# What the exercise asks
Your copy begins at the line with "Screen dimensions: 1200x596" and runs through the end of the data below. Set down only those lines exactly, without pictures.

# Saved data entries
⁂
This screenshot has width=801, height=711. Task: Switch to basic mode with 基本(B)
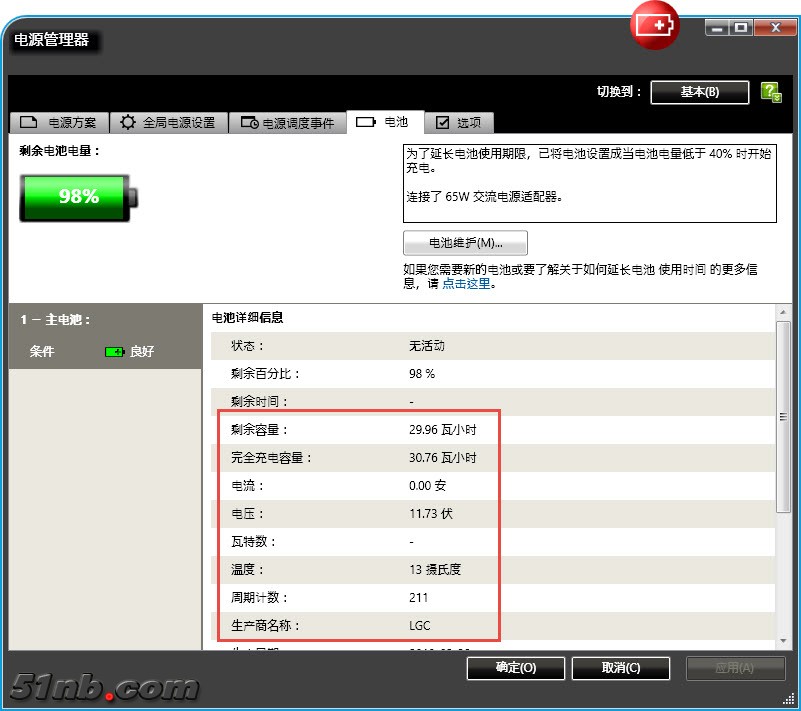pyautogui.click(x=699, y=92)
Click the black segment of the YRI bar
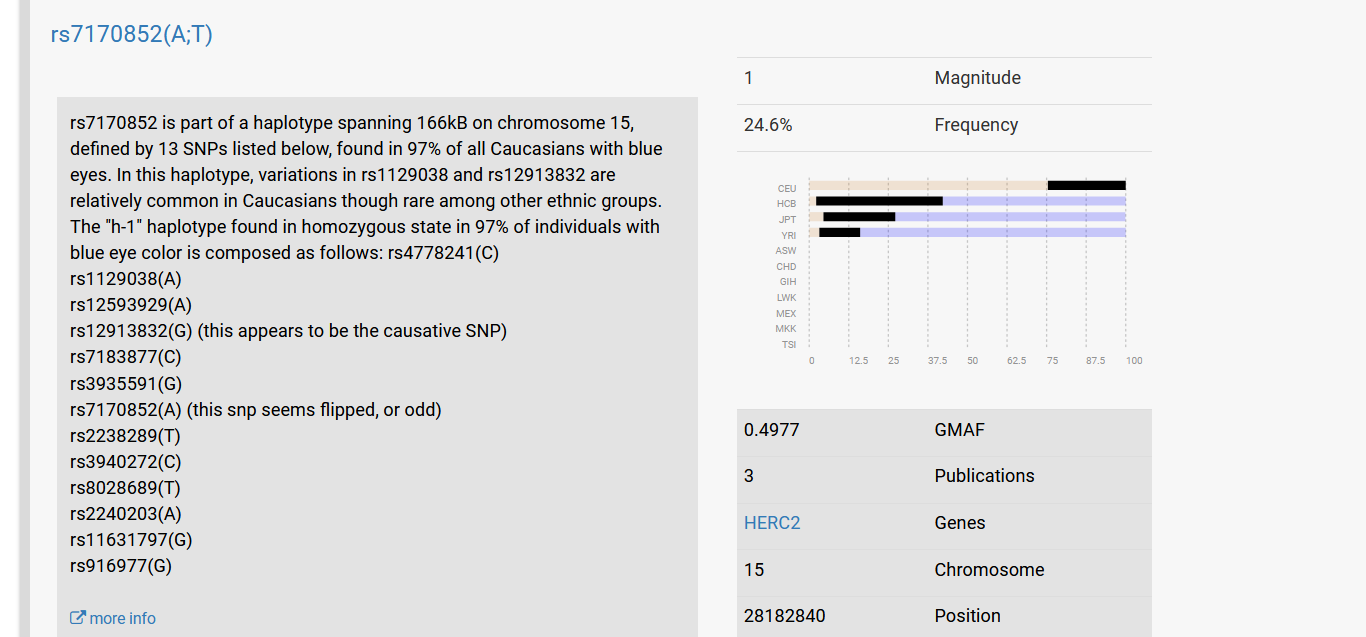Viewport: 1366px width, 637px height. click(x=840, y=233)
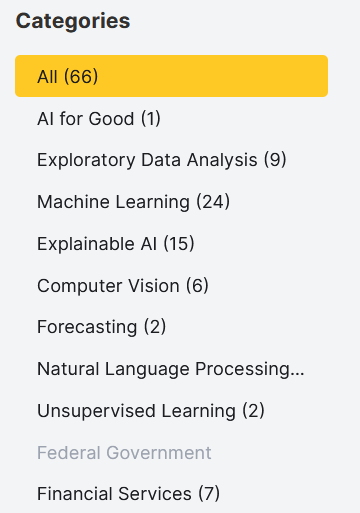Click the ellipsis ending Natural Language Processing

pyautogui.click(x=297, y=374)
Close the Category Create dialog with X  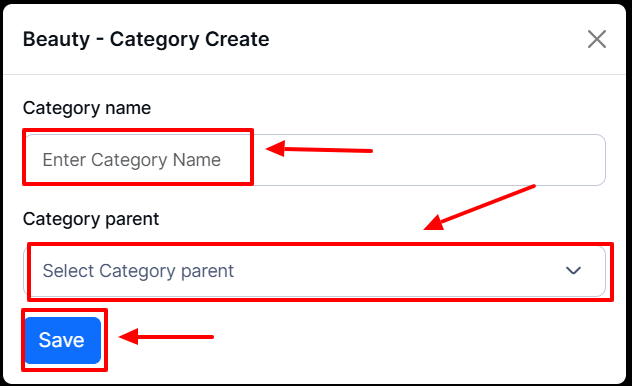(x=597, y=39)
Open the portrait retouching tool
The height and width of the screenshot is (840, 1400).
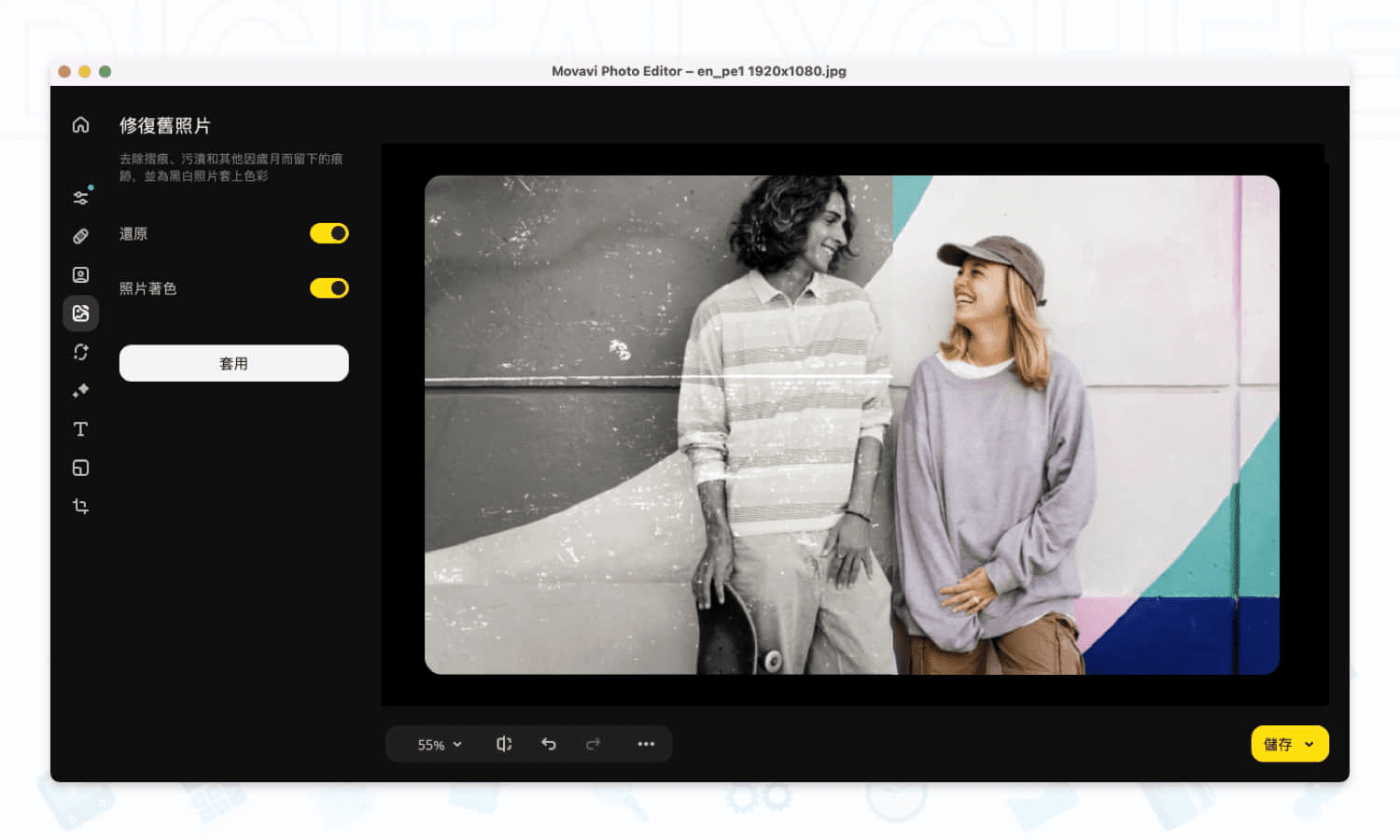point(80,273)
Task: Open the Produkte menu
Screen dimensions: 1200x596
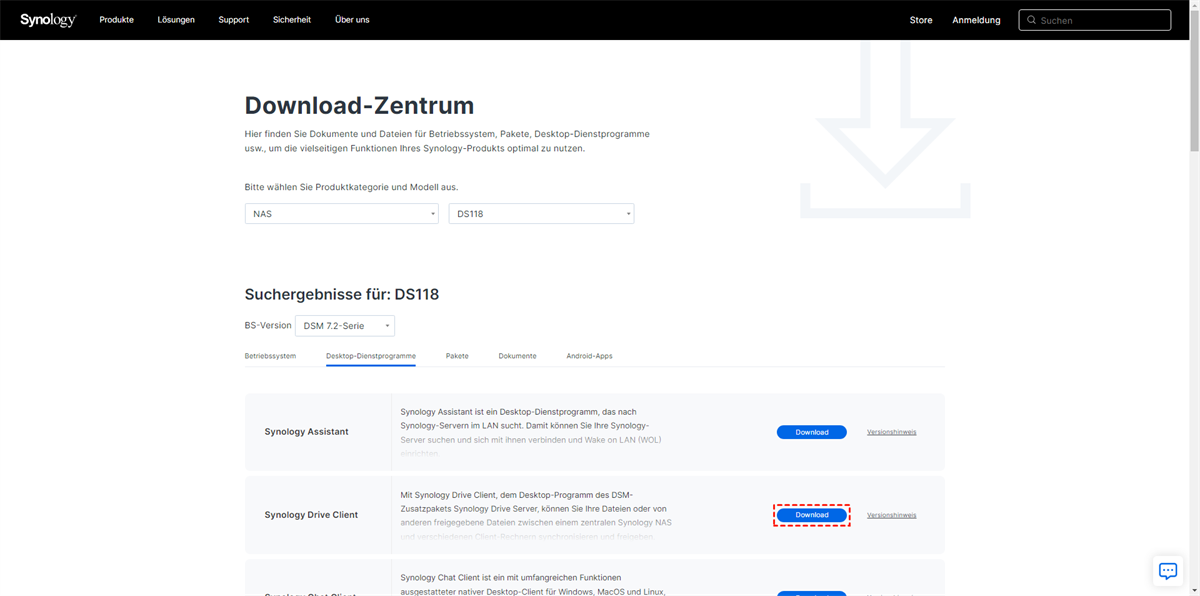Action: pyautogui.click(x=116, y=20)
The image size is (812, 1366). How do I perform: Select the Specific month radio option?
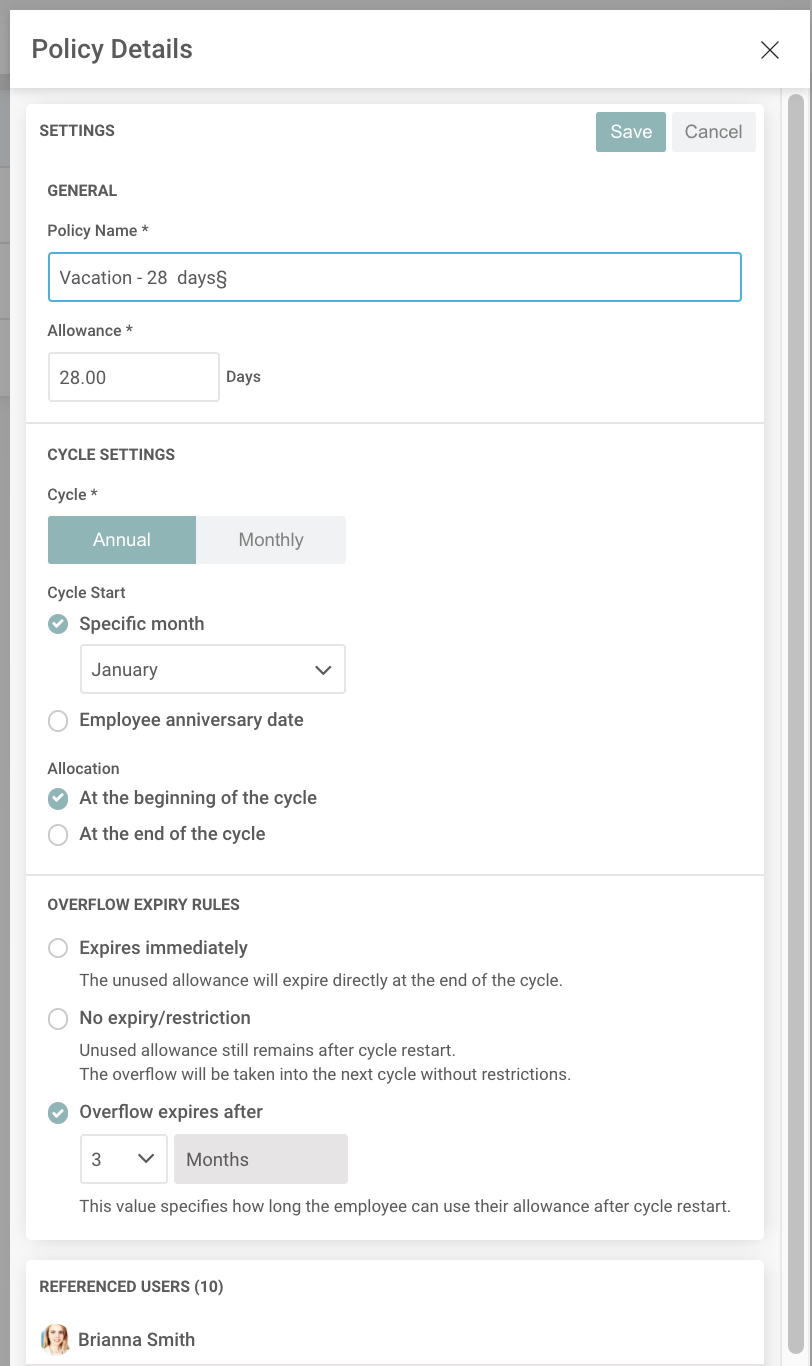click(x=59, y=624)
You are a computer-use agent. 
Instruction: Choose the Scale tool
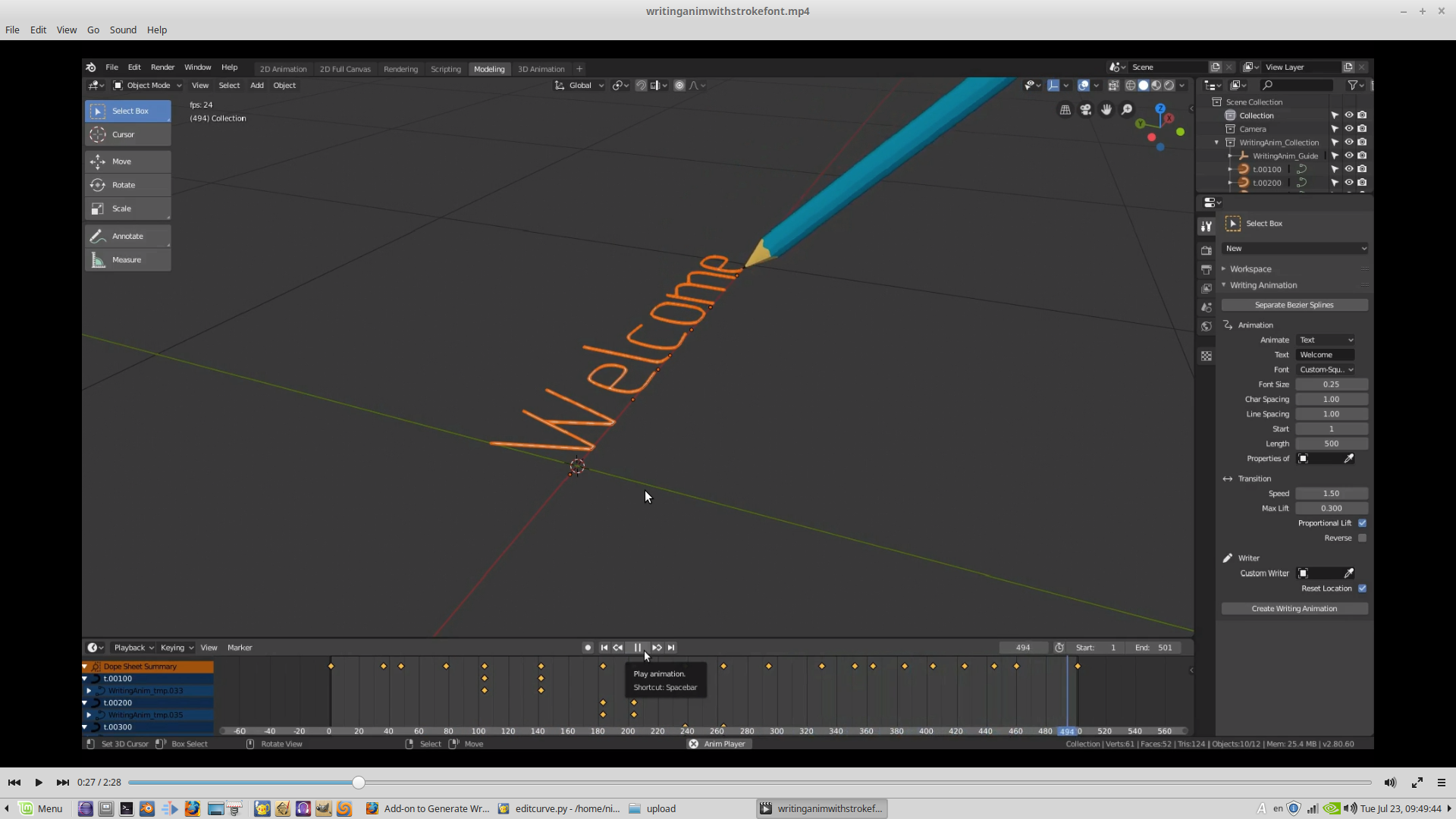127,209
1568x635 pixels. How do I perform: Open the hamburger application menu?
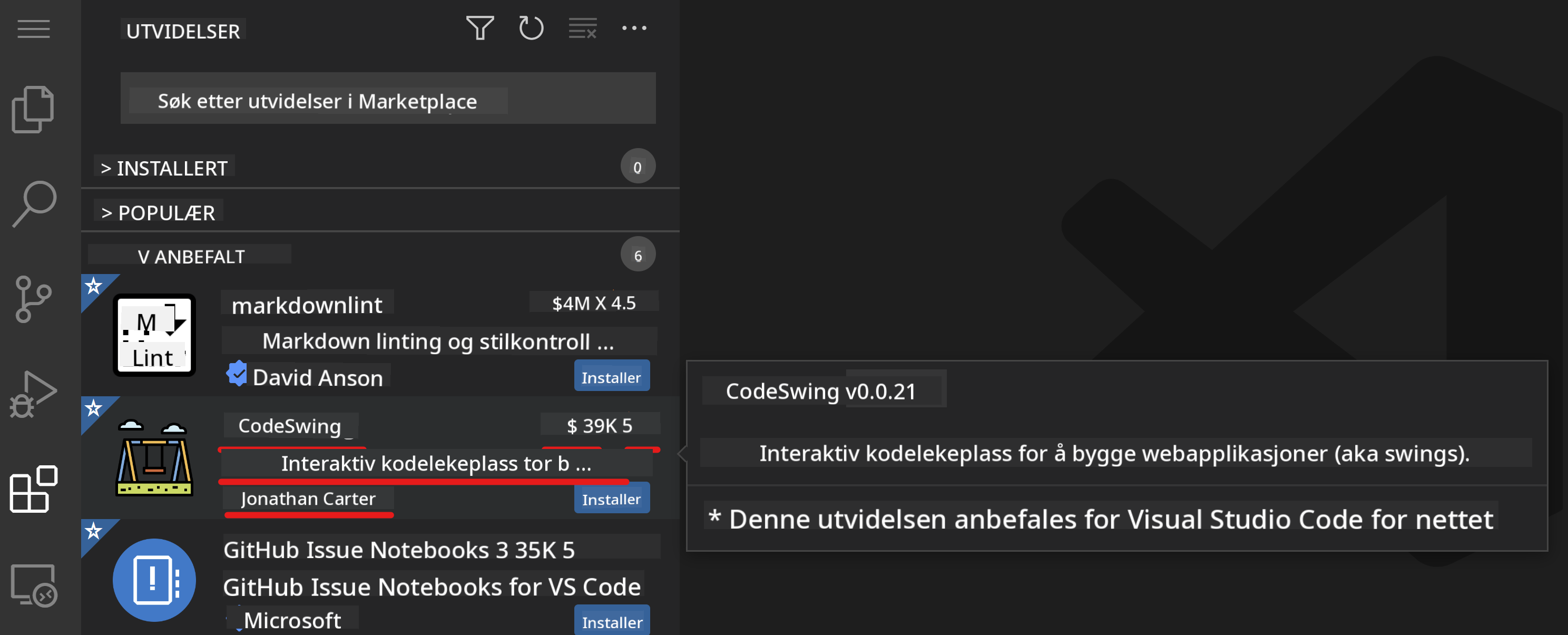point(34,28)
⁂
# Written answer
Screen dimensions: 1200x596
Action: pyautogui.click(x=116, y=20)
The image size is (812, 1366). How do I perform: Select the Specific month radio option?
click(x=59, y=624)
You are a computer-use agent. 
Instruction: Choose the Scale tool
127,209
1568x635 pixels. How do I perform: Open the hamburger application menu?
point(34,28)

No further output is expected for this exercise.